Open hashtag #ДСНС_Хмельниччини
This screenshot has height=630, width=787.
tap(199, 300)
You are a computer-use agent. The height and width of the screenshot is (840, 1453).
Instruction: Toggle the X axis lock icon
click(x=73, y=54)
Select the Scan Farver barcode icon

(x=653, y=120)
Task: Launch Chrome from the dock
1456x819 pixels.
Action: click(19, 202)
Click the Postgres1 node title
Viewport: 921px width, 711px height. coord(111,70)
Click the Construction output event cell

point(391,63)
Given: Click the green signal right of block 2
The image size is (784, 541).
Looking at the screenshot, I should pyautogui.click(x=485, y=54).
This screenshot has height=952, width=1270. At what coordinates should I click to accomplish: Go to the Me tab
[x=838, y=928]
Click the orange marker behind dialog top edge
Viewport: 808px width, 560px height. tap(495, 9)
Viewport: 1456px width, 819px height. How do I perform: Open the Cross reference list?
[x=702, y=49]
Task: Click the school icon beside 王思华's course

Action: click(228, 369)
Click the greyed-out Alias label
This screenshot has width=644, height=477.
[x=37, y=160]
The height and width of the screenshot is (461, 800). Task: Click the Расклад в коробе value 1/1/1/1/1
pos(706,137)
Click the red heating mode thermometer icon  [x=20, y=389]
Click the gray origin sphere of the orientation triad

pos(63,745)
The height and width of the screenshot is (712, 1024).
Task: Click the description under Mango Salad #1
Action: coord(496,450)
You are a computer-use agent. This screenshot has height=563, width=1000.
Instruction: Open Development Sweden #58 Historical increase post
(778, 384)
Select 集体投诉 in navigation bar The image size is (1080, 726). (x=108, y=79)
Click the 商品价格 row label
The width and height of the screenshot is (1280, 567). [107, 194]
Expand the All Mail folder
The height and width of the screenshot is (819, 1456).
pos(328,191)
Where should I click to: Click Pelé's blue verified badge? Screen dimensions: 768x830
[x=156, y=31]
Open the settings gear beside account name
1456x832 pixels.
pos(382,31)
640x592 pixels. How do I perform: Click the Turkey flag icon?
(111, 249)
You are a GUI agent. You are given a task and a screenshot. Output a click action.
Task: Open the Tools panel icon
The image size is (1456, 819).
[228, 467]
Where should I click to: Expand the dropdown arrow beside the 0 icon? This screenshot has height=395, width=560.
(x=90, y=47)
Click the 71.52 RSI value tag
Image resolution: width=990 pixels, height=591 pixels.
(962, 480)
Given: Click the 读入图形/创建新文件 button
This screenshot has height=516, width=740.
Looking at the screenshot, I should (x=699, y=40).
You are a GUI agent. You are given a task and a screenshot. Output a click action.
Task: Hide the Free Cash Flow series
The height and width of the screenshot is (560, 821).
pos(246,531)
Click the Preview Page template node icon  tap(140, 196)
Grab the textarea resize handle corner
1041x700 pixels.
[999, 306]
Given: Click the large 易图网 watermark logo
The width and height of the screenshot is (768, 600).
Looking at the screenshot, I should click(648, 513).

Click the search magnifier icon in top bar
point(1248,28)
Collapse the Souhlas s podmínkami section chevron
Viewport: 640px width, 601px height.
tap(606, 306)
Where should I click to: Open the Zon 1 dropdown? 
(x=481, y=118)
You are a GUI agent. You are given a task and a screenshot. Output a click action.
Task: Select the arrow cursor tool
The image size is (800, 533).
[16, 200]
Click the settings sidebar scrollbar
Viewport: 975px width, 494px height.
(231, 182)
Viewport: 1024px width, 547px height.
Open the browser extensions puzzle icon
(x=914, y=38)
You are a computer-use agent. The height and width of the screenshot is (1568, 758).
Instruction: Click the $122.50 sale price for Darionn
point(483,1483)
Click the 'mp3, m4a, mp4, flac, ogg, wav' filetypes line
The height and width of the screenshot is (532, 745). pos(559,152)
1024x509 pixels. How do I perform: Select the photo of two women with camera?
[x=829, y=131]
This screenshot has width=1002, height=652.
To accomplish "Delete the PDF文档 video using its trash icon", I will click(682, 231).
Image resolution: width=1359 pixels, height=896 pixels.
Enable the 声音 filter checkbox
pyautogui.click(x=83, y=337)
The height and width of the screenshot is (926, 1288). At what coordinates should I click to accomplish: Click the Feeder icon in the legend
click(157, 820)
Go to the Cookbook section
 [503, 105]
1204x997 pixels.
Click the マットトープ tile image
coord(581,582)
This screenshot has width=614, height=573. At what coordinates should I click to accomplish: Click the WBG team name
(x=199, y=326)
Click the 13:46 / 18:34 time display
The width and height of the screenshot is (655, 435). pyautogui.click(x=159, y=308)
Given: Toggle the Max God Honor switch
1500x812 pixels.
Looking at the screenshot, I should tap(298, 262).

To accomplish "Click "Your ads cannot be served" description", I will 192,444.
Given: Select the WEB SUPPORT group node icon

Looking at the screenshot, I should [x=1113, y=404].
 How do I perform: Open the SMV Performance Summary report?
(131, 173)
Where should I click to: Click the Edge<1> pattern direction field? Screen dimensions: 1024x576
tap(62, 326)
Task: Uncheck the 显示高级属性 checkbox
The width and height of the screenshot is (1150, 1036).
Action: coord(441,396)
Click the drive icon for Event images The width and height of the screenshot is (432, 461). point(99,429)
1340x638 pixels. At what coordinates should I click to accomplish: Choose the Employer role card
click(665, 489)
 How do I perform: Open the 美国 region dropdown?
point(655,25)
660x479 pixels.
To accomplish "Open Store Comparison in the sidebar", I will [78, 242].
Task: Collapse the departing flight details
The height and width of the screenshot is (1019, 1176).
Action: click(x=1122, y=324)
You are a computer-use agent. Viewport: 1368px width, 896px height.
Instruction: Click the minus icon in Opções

=== Problem ===
Please repeat the entries from the line that has "640x592 pixels. How" through the line that has "Looking at the screenshot, I should (x=699, y=40).", substituting "Layers panel" for "Tools panel" and leaving everything else unchanged.

=== Complete answer ===
640x592 pixels. How do I perform: Click the Turkey flag icon?
(111, 249)
You are a GUI agent. You are given a task and a screenshot. Output a click action.
Task: Open the Layers panel icon
The image size is (1456, 819).
[228, 467]
Where should I click to: Expand the dropdown arrow beside the 0 icon? This screenshot has height=395, width=560.
(x=90, y=47)
Click the 71.52 RSI value tag
Image resolution: width=990 pixels, height=591 pixels.
(962, 480)
Given: Click the 读入图形/创建新文件 button
This screenshot has height=516, width=740.
Looking at the screenshot, I should (x=699, y=40).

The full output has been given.